Normally, law professors thrive on confusion: We foment it in the classroom whenever possible. But while confusion is good for the law student soul, it's not so good for the executive branch of the U.S. government, and not so good for democracy or the rule of law.
Once upon a time, President Obama was a law student himself, and he later spent years lecturing at the University of Chicago Law School. He knows -- or certainly should know -- the importance of precision and clarity when it comes to the law.
On Thursday, Obama is set to give a speech at the National Defense University on U.S. counterterrorism policy. During that speech, he's widely expected to address the "legal framework under which we take action against terrorist threats, including the use of drones." It's about time. But will his remarks actually satisfy the rule-of-law concerns that I and many others have raised, or will they, like last week's Senate testimony, just increase the general sense of murk and muddle?
If President Obama were visiting my classroom, here are five questions I'd ask him.
1) Mr. President, what -- if any -- limits do you believe the 2001 AUMF imposes on the use of military force, and what basis does Congress (or the public) have for evaluating whether your administration is respecting those limits?
On its face, the 2001 AUMF authorized the president to use force only against those responsible for the 9/11 attacks, and only for the purpose of preventing future attacks by such organizations against the United States. Yet the United States has reportedly used drone strikes to kill assorted "militants" and "extremists" who have no obvious link to 9/11 and no apparent likelihood of attacking the United States. (Case in point: the members of Somalia's al-Shabab.)

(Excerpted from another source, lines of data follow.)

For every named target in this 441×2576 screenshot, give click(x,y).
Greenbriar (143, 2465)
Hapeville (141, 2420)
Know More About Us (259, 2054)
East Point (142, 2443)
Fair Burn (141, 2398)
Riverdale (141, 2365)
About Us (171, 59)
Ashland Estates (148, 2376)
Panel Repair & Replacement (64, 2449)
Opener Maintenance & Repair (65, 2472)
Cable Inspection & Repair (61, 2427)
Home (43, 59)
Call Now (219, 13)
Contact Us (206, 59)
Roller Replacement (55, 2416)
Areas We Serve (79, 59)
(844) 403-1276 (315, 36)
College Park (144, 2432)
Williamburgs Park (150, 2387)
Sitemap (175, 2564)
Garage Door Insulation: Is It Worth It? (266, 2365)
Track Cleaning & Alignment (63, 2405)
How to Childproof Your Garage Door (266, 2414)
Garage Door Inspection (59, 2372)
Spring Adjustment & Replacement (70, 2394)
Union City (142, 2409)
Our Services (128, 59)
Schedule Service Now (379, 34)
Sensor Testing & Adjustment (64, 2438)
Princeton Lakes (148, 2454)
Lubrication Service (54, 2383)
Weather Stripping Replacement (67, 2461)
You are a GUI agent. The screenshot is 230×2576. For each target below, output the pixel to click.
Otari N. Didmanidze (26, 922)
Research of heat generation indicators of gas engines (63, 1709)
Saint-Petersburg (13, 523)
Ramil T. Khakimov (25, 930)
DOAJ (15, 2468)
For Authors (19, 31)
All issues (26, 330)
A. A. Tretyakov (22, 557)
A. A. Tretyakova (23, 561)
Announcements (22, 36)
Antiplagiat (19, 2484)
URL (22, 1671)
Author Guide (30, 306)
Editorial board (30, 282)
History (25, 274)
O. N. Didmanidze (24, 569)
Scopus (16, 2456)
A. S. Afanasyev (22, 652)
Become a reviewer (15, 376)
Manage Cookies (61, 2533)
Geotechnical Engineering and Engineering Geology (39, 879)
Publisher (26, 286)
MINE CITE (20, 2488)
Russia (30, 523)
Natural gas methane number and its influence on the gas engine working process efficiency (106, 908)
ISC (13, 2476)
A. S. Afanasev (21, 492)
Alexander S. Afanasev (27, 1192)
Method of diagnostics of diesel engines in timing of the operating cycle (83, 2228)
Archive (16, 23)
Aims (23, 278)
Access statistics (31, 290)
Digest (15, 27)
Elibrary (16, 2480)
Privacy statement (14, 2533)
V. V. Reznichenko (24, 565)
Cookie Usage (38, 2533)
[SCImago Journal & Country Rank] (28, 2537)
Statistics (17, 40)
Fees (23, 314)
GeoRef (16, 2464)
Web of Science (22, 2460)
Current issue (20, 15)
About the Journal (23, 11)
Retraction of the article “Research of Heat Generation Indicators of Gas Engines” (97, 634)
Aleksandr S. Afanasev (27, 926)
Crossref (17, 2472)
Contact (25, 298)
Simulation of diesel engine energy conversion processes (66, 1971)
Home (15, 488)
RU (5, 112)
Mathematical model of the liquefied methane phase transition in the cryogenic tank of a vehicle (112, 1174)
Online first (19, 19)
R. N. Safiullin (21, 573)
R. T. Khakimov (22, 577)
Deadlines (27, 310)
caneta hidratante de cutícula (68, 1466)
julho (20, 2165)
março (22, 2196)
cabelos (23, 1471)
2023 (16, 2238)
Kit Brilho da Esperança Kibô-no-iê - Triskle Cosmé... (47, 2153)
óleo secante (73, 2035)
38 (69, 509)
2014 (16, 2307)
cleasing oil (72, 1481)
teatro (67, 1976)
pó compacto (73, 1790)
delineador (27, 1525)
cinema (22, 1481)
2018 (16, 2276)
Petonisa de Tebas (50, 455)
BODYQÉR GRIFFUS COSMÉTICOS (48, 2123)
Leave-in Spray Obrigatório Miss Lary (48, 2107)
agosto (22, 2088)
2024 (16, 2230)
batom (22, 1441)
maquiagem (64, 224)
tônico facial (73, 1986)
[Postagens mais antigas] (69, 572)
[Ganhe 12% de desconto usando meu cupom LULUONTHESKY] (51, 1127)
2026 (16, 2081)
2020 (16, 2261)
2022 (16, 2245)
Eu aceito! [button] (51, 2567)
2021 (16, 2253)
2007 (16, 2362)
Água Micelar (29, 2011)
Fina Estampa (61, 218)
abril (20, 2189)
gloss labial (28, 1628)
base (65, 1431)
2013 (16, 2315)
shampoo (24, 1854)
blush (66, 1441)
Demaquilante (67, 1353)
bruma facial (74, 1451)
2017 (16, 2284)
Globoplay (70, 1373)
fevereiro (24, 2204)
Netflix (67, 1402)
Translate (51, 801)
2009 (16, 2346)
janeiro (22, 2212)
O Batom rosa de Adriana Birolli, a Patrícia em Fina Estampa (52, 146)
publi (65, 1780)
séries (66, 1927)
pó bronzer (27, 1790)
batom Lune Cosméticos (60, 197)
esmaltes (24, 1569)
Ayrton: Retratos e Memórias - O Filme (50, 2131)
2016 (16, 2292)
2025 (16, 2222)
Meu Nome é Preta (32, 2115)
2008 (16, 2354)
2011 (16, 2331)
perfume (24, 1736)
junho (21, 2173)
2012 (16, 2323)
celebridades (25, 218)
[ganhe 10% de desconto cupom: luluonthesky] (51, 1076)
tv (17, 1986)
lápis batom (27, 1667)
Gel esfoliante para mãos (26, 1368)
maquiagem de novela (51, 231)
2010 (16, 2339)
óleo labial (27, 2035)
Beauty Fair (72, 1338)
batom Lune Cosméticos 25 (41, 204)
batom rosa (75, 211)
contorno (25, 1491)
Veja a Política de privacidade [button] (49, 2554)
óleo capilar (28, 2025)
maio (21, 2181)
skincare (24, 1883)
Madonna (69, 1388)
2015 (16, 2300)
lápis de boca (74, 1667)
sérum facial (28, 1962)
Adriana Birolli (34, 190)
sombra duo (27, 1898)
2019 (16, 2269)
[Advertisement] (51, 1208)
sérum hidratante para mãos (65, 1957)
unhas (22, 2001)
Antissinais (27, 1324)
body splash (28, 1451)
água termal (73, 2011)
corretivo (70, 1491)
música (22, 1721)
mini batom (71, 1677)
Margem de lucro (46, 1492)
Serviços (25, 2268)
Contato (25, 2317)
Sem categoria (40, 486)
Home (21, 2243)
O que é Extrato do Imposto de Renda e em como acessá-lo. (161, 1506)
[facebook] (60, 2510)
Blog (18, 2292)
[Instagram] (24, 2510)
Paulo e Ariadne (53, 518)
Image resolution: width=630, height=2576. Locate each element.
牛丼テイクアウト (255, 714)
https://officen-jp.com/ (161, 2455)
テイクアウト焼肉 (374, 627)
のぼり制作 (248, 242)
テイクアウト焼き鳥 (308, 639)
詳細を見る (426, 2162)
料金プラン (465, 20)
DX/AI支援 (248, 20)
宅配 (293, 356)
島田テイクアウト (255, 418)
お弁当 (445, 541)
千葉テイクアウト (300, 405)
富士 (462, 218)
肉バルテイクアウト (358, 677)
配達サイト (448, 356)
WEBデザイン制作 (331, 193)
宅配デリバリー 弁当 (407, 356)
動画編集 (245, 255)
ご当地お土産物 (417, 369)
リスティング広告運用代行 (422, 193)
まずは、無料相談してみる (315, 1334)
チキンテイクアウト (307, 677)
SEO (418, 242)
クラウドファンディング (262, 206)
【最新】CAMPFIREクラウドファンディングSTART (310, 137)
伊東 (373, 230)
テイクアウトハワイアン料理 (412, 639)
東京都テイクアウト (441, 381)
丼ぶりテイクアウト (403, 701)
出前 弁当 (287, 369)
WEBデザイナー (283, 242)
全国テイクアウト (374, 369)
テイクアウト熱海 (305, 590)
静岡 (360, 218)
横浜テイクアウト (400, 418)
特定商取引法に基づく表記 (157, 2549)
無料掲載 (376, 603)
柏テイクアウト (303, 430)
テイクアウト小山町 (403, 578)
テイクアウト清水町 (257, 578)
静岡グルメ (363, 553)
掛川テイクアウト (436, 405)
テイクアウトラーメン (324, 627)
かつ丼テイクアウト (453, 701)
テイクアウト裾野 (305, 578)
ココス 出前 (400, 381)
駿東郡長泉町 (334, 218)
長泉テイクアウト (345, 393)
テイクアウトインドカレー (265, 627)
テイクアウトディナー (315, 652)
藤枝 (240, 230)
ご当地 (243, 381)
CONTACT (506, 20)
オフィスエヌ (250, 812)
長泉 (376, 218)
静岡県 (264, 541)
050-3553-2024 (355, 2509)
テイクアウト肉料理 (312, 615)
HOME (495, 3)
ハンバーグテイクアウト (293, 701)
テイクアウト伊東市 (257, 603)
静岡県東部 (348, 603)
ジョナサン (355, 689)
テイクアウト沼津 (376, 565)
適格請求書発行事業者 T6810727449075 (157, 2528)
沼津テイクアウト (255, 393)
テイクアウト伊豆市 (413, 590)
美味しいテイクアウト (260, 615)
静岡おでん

At last week's Senate hearing, administration representatives defended such strikes, distant as they appear to be from anything contemplated by Congress in 2001. In fact, they appeared to believe that the 2001 AUMF implicitly created an open-ended state of war that could potentially extend to al Qaeda's "associates" all around the globe. As long as the target is al Qaeda or its associates, they suggested, the president has, under the AUMF, the domestic legal authority not only to use drone strikes, but to send U.S. ground troops into combat in any country in the world without any additional authorization from Congress.
(Note: Senate hearings are matters of public record, but the full transcript currently remains behind a paywall. Sorry: Freedom isn't free! But if you're feeling really masochistic, you can watch the whole thing on video.)
Consider these exchanges:
When Sen. John McCain asked Acting DOD General Counsel Bob Taylor whether the 2001 AUMF could "be read to authorize lethal force against al Qaeda's associated forces" in countries such as Mali, Libya, and Syria, Taylor replied, "On the domestic law side, yes sir."
Sen. Lindsey Graham upped the ante: "Could we send military members into Yemen to strike against one of these organizations? Does the president have the authority to... put boots on the ground in Yemen?" Yes, Taylor responded, "Under domestic authority, he would have that authority."